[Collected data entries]
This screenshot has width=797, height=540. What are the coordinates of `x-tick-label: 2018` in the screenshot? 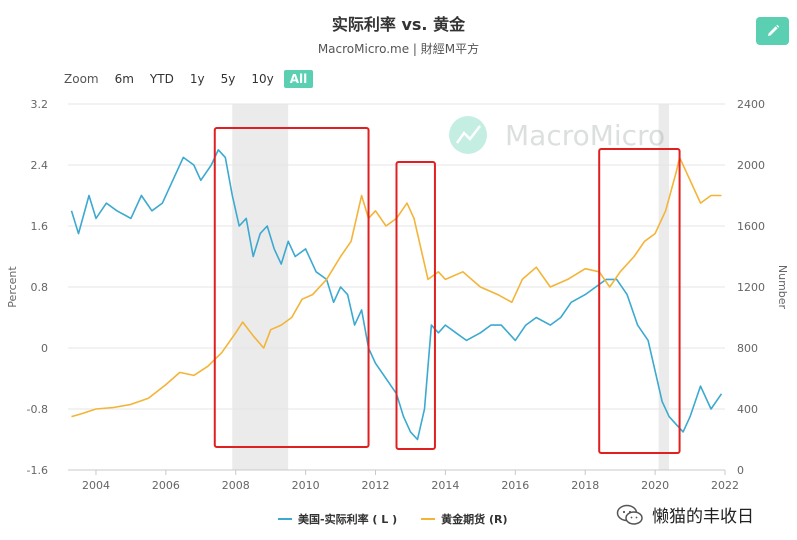 It's located at (585, 486).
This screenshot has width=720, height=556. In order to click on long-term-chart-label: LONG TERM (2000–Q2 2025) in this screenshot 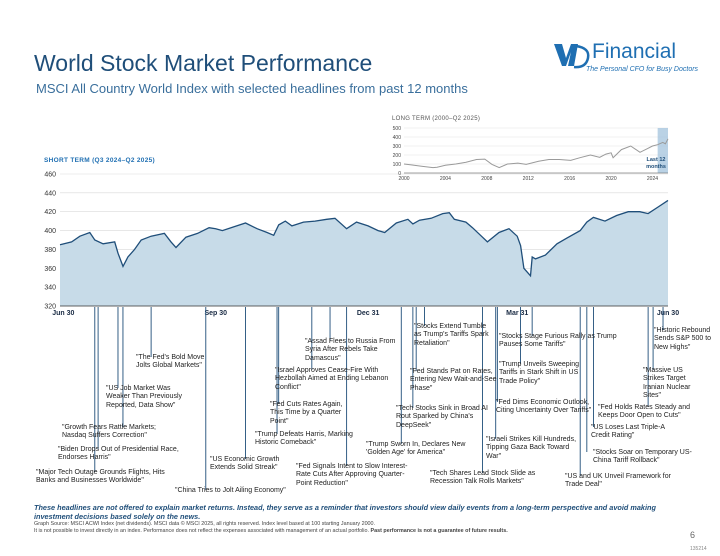, I will do `click(436, 119)`.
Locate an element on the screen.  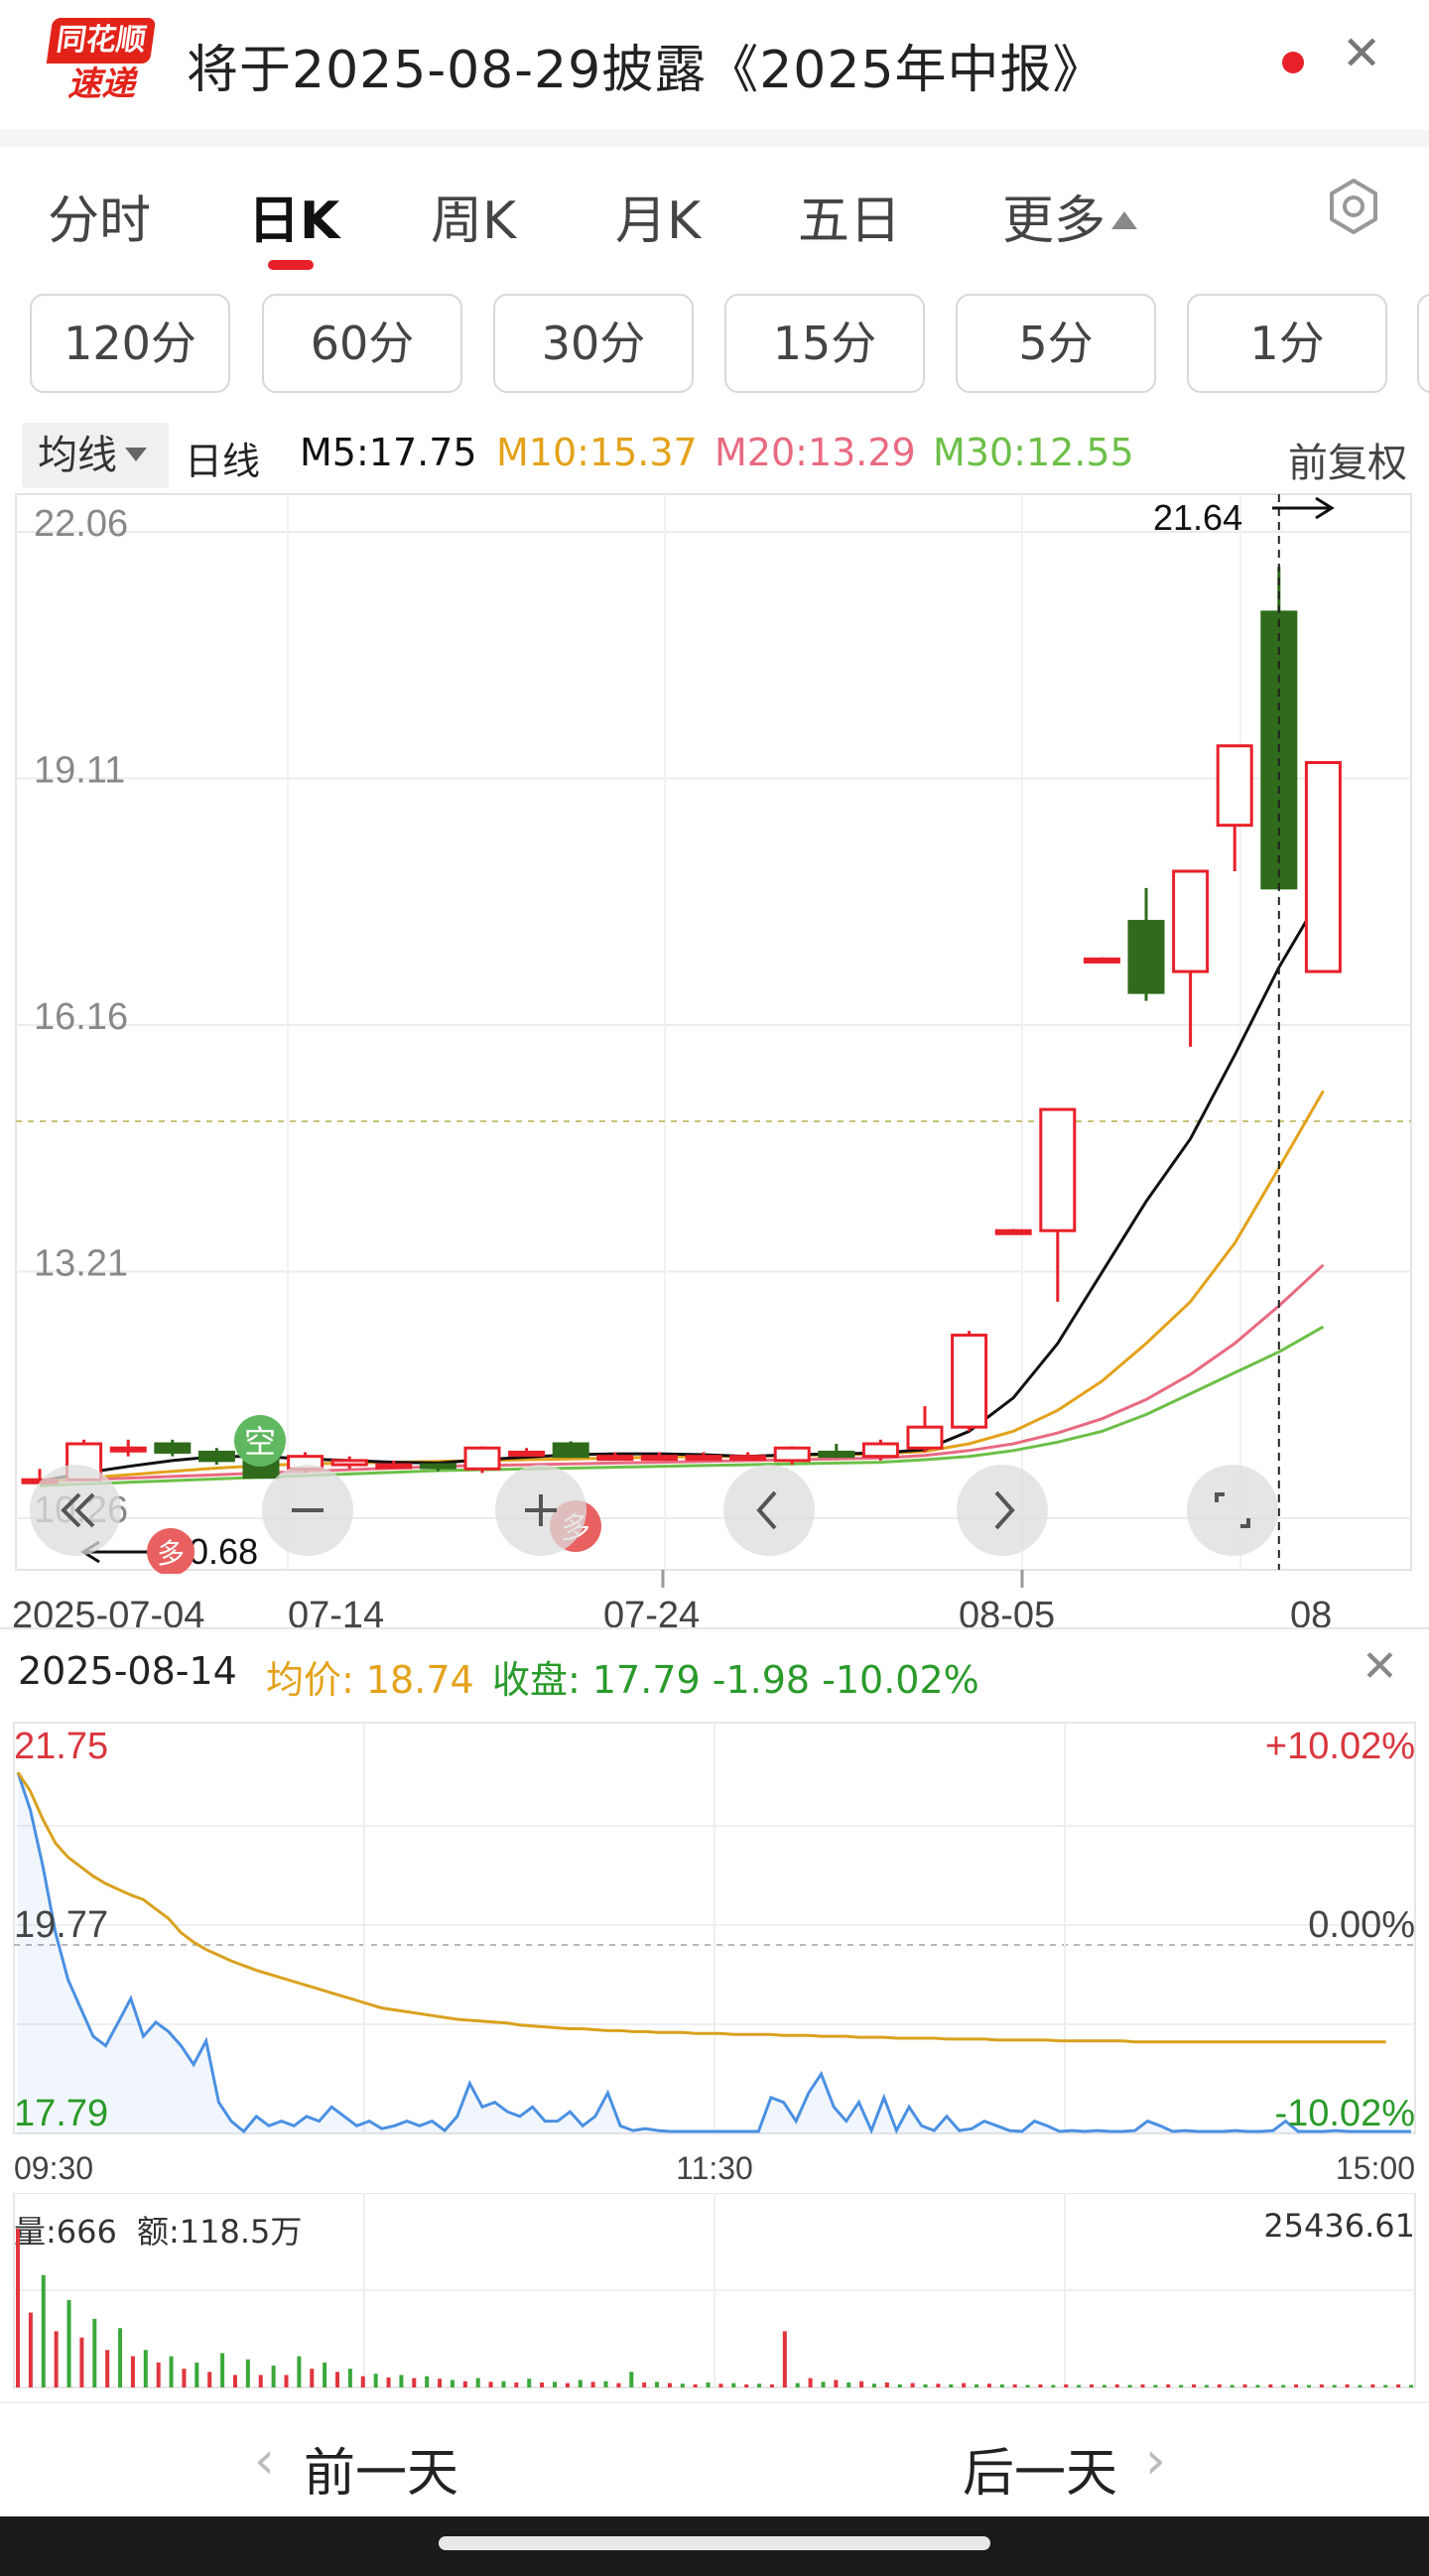
zoom-out-control is located at coordinates (308, 1511).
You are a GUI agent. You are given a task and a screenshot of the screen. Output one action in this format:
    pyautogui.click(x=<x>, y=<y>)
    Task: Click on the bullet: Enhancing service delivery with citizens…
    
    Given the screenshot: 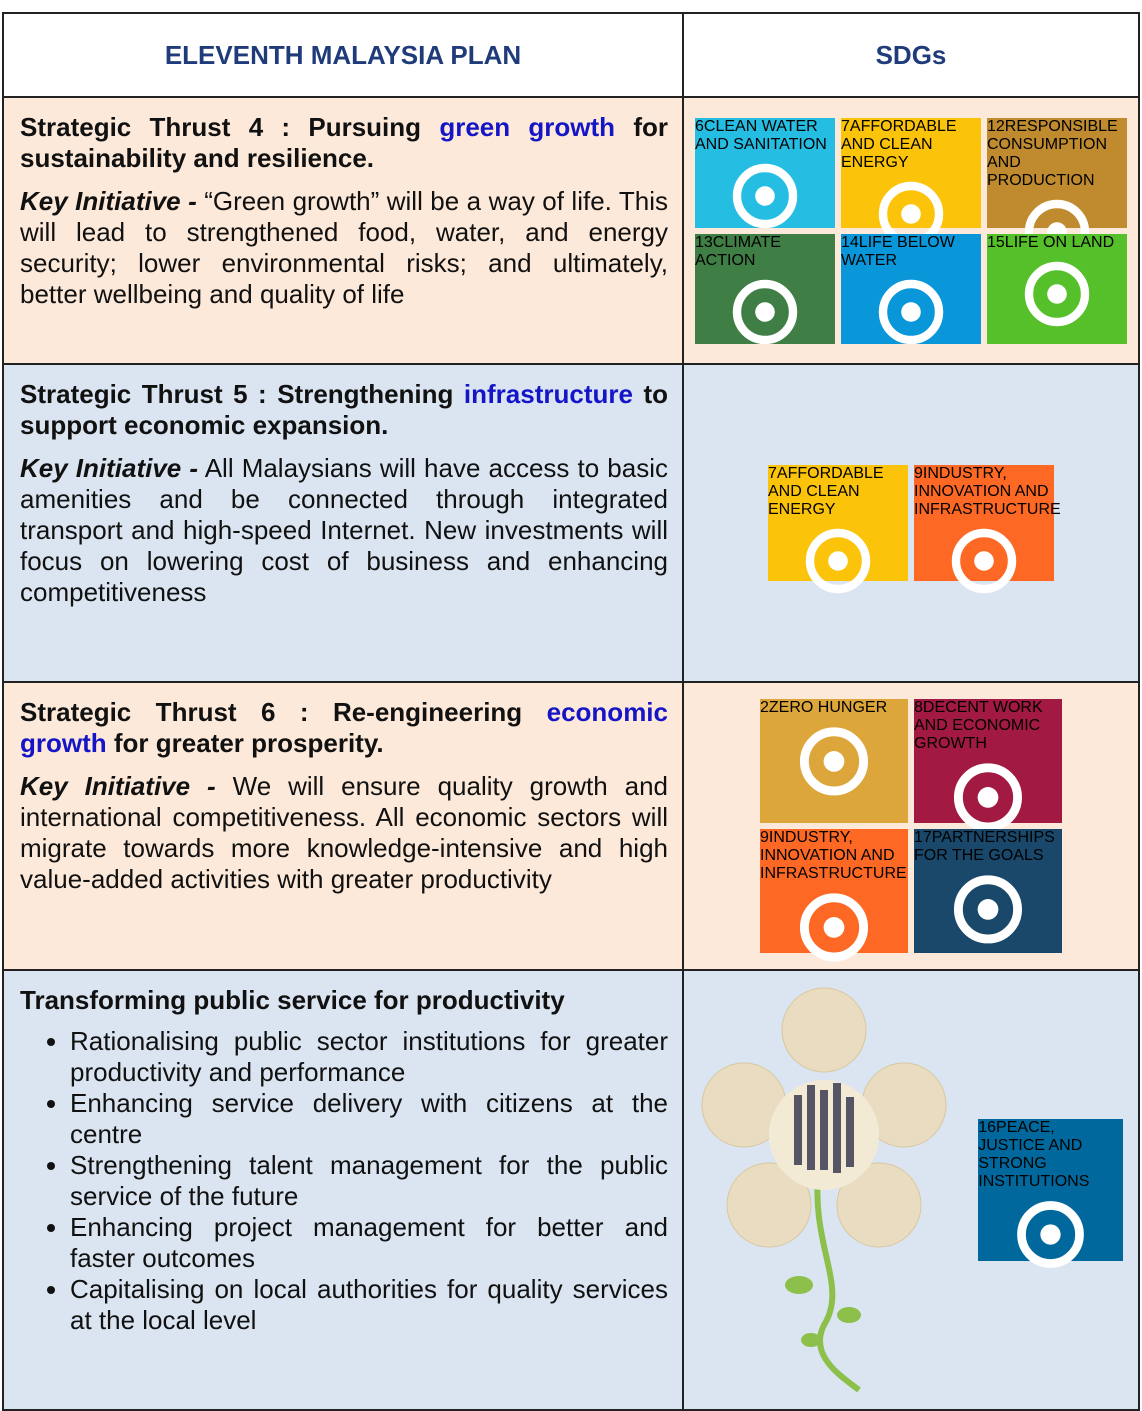 What is the action you would take?
    pyautogui.click(x=369, y=1119)
    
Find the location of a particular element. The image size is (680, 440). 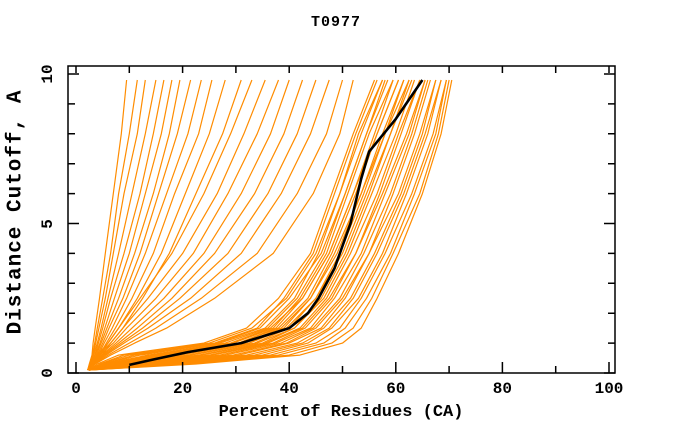

x-tick-label-100: 100 is located at coordinates (609, 389).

What you need to do:
Convert the rows from the line with "Find the location" to the end of the rows into a Markdown table with the columns Number and Line, skipping blank lines. Leave the pictures out.

Task solution:
| Number | Line |
|---|---|
| 1 | Find the location of a particular element. The image size is (680, 440).  |
| 2 | x-tick-label-100: 100 is located at coordinates (609, 389). |